> _Given request_
In the listing below, copy everything from the line containing "At what (x,y)" down to the line containing "center [785, 613].", swapping "Numbers" for "Totals" and leaving the rest as is.

> _Provided records_
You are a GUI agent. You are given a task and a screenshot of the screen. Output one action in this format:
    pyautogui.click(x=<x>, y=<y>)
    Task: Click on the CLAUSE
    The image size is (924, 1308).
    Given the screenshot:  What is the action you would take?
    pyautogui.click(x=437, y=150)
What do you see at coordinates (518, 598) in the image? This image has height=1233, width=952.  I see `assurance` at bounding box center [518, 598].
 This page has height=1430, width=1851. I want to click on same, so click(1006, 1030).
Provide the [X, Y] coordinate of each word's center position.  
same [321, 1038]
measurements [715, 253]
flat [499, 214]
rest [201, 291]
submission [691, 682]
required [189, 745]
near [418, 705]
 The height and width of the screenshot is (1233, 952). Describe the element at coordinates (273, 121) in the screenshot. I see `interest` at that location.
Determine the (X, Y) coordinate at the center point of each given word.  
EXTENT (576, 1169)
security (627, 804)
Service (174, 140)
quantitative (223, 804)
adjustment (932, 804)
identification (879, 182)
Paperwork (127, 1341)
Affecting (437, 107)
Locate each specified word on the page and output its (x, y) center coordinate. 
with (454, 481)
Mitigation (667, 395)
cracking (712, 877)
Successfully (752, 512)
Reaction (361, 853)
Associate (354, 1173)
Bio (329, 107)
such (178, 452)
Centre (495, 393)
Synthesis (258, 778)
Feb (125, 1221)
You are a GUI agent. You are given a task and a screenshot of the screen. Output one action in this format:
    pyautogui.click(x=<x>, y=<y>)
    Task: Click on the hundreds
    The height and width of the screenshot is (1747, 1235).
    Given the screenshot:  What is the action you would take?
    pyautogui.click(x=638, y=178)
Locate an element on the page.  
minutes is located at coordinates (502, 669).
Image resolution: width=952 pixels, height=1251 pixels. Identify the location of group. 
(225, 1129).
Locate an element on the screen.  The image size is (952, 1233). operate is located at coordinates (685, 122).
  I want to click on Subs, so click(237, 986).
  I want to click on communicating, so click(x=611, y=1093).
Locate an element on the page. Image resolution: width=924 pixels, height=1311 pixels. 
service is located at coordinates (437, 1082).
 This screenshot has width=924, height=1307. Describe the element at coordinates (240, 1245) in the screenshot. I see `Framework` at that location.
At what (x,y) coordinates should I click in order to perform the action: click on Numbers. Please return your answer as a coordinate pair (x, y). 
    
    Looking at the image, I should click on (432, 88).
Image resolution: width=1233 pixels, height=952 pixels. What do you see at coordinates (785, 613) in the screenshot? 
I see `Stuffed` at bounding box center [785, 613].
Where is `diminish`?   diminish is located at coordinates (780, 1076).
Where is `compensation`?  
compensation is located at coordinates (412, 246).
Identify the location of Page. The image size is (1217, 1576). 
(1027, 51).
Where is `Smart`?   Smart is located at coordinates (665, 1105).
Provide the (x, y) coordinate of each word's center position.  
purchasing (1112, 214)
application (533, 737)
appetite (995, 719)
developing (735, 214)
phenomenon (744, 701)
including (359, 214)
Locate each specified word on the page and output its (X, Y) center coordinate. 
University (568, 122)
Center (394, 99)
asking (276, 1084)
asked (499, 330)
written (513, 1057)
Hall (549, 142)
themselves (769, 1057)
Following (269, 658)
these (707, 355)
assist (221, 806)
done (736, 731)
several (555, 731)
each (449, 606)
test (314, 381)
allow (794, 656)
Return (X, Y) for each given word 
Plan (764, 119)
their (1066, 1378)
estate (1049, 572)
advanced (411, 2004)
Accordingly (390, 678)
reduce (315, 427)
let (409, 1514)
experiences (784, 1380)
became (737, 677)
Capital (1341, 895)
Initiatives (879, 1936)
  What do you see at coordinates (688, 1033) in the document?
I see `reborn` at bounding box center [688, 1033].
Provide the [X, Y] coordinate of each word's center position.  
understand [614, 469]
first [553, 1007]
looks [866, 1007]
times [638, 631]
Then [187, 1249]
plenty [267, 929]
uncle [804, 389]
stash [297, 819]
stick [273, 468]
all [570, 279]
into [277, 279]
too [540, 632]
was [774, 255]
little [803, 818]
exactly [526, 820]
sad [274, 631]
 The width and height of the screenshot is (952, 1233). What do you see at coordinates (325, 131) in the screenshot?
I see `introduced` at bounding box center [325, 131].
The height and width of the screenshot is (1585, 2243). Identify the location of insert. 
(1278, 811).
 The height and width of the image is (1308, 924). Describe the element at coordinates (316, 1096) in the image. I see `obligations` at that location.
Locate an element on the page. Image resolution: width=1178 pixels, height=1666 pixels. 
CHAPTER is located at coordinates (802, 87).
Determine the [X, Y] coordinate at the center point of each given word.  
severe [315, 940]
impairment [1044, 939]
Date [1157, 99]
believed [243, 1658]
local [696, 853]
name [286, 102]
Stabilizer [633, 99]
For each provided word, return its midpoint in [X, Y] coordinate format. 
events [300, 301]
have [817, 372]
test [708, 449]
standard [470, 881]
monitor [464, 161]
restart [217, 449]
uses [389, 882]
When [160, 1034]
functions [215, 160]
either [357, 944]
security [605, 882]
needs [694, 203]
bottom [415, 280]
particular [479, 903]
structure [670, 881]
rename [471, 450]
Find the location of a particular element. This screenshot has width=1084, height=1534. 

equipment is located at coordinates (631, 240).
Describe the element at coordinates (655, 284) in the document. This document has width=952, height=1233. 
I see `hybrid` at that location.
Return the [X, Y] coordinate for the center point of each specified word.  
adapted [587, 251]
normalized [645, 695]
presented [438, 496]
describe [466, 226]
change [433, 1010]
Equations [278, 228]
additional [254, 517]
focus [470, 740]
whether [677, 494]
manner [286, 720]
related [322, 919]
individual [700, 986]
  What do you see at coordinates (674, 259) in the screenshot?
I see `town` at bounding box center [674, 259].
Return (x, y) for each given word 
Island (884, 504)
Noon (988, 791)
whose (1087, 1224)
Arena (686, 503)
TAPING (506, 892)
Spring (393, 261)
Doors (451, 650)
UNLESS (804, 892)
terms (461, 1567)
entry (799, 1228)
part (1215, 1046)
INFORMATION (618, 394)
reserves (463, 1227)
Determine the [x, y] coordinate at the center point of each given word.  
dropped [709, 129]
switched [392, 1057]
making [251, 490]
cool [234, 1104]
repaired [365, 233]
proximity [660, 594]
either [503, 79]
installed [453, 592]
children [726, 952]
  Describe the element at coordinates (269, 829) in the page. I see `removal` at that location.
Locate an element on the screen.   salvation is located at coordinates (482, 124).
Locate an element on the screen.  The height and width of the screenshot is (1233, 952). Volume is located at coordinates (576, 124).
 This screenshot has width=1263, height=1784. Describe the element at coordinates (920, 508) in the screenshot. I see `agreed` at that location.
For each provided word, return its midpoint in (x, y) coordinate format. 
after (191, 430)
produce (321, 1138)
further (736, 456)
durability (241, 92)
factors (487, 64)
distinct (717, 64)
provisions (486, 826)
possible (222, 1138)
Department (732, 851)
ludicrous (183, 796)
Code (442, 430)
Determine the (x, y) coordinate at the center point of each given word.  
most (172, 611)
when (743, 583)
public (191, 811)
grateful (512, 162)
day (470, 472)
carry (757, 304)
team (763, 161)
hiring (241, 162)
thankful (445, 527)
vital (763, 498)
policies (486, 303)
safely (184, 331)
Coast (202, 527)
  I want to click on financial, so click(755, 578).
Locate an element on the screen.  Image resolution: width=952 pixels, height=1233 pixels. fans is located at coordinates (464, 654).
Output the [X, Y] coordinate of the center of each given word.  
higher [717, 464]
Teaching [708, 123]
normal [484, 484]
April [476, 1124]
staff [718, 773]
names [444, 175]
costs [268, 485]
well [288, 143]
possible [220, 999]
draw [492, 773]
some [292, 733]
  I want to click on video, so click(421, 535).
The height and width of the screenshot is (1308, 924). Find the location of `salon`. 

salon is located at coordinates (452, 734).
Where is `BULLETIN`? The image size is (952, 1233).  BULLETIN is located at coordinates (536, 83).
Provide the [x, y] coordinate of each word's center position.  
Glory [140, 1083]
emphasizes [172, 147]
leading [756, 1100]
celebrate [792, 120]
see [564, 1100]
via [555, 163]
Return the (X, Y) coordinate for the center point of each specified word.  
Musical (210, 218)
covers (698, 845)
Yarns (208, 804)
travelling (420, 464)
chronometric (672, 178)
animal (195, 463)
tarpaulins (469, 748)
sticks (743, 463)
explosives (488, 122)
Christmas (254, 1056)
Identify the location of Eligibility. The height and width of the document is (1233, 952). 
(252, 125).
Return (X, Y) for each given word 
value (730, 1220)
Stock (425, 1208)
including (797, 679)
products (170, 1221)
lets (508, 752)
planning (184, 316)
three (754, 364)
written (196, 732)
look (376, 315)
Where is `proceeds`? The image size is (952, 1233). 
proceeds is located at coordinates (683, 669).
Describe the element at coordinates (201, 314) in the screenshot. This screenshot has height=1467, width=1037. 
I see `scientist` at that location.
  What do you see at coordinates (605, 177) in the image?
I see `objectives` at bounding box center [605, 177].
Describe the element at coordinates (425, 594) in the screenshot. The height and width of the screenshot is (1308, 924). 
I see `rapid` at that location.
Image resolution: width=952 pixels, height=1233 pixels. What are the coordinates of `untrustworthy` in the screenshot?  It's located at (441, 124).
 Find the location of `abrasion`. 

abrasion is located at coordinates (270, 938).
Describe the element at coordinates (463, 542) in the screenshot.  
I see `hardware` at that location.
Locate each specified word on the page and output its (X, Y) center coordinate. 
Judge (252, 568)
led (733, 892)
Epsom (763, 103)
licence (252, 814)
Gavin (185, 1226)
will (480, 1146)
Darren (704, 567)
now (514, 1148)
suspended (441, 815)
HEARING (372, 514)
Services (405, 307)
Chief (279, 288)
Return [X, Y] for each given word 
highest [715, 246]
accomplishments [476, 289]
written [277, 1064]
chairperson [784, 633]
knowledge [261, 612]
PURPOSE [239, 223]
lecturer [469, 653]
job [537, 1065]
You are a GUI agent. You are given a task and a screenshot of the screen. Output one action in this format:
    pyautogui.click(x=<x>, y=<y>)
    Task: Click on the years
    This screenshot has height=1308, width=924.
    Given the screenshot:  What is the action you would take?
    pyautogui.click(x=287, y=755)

> _Expected output_
At what (x,y) coordinates should I click in order to perform the action: click on Totals. Please return your answer as a coordinate pair (x, y). 
    
    Looking at the image, I should click on (432, 88).
Image resolution: width=1233 pixels, height=952 pixels. What do you see at coordinates (785, 613) in the screenshot? 
I see `Stuffed` at bounding box center [785, 613].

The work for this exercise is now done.